Кардинал догадался, что совершил оплошность. Было любопытно наблюдать, как он снова взял руку Тонио в свои и добавил:
– Если вы будете так любезны.
– Это будет честью для меня, мой господин, – с ледяной вежливостью ответил Тонио, как принц, разговаривающий с принцем.
Тогда кардинал рассмеялся, весело и заразительно, и, повернувшись к секретарю, сказал почти ребячливо:
– Это даст моим врагам новый повод для разговоров.

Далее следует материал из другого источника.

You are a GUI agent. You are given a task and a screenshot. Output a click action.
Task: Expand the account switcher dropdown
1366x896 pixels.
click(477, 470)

Их немедленно проводили в отведенные им покои – анфиладу просторных комнат, выходивших окнами во внутренний сад с выстриженной травой, где деревья отбрасывали на землю размытые тени. Распаковав вещи, они отправились бродить по комнатам. Паоло пришел в возбуждение, увидев кровать с резным изголовьем и красновато-коричневыми занавесями, предназначенную для него. А Гвидо понял, что они с Тонио должны взять себе разные комнаты и, ради Паоло, теперь спать отдельно.
К вечеру Гвидо разложил все свои ноты и перечитал рекомендательные письма, данные ему графиней. Ему предстояло посещать все возможные концерты и светские вечеринки. Необходимо было поговорить об операх, имевших успех в последние два года, и послушать как можно больше местных певцов. Секретари кардинала уже достали для него запрошенные партитуры и либретто. И нынче вечером ему предстояло идти на первый маленький концерт в дом какого-то англичанина.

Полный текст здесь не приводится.